架線・パンタグラフ系の3次元運動シミュレーション

1.はじめに

有限要素法(FEM)に基づく架線・パンタグラフ系の3次元運動シミュレーション手法を開発しました。本手法では、架線およびパンタグラフを3次元有限要素に基づきモデル化しすることで、架線の3次元的な配置やパンタグラフの幾何学的形状を考慮したシミュレーションを実行することが可能です。

2.架線モデル

架線モデルは3次元有限要素モデルとし、架線を構成するトロリ線などの線条や、ハンガなどの架線金具を曲げ変形や伸縮、ねじれを考慮可能なはり要素に分割して表現します(図1)。この架線モデルの特徴は次のとおりです。
・曲線区間や勾配区間を含む任意線形の線路上に架設が可能
・わたり区間など、複数の架線がある区間を考慮可能
・ハンガ浮きを考慮可能
・線膨張係数を与えて線条の伸縮を計算することで、気温変化に伴う架線構造の変化を再現可能
・横風による線路直角方向へのはらみを再現可能

3.パンタグラフモデル

パンタグラフも架線と同様に、各部材を3次元のはり要素でモデル化することでパンタグラフ全体のモデルを構築します。ただし、パンタグラフの場合は下枠と上枠間等にリンク機構があることから、リンク機構を再現可能なモデル化を行います(図2)。また、パンタグラフの舟体は、舟体を支える部材(図2では天井管)に対して一定量以上の変位が生じないように、ガイドやストッパなどによって拘束されていますので、このような特性を考慮できるように非線形ばねを挿入しています。

4.解析例

本シミュレーション手法による解析例として、わたり区間走行時のシミュレーション結果を示します。
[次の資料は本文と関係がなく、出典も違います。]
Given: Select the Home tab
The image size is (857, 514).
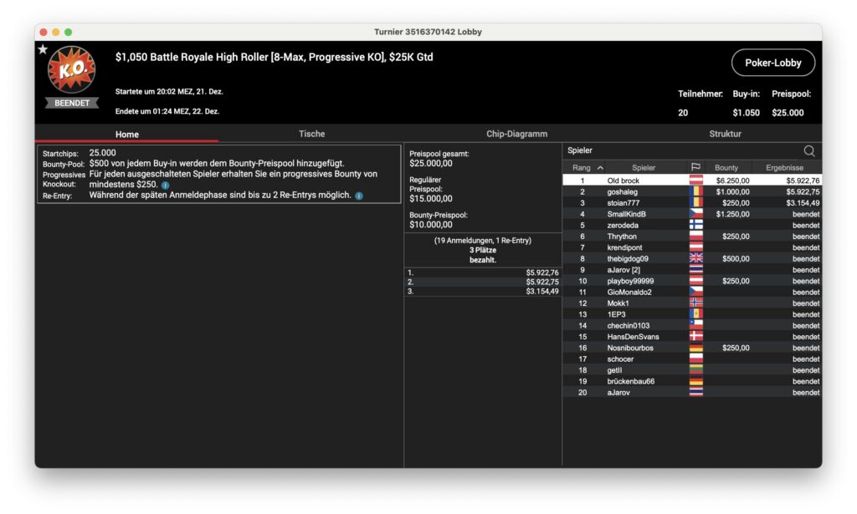Looking at the screenshot, I should (127, 134).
計算条件は以下のとおりです。
・本線の軌道は直線とし、側線の軌道は分岐付近で曲線半径約930mの曲線としました。
・本線・側線共に架線をシンプル架線としました。
・わたり線は交差わたりとし本線の起点から120m付近に交差箇所を設けました。
・本線と側線のトロリ線の交差箇所に交差金具を模擬したばねを挿入し双方を接続しました。
・わたり線のトロリ線は本線のトロリ線よりも60mm上方に架設します。
・新幹線用パンタグラフが側線から本線に30km/hで進入する場合と、本線を260km/hで走行する解析を行いました。

線路の軌道中心線と架線の静構造計算結果を図3~図5に示します。
側線から本線に30km/hで進入したときの計算結果を図6、図7および動画1に示します。本線を260km/hで走行したときの計算結果を動画2に示します。
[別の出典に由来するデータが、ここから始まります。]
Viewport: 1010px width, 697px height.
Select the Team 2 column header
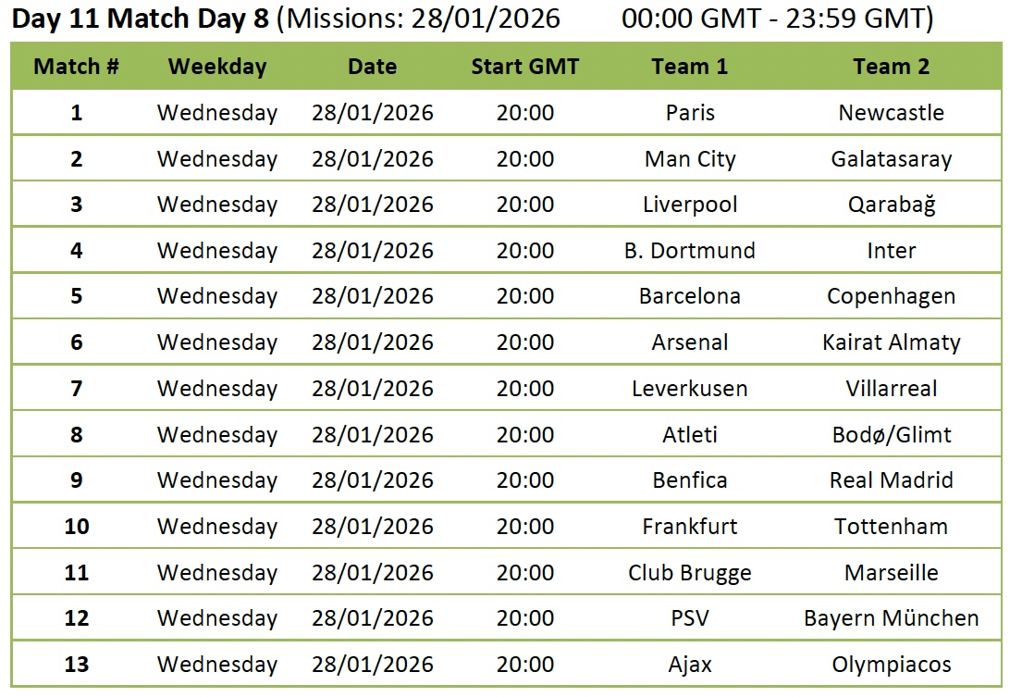tap(891, 67)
このように、架線の三次元配置や、パンタグラフの三次元形状を考慮した計算を行うことで、わたり区間やオーバーラップ構成の改良や、高低差管理値の策定、わたり線で生じた事故の原因究明などに活用できると考えられます。


動画1 わたり線において本線を通過(260km/h)

※上記の動画は外部の動画サイトの埋め込みリンクです。


動画2 わたり線において側線から本線に進入(30km/h)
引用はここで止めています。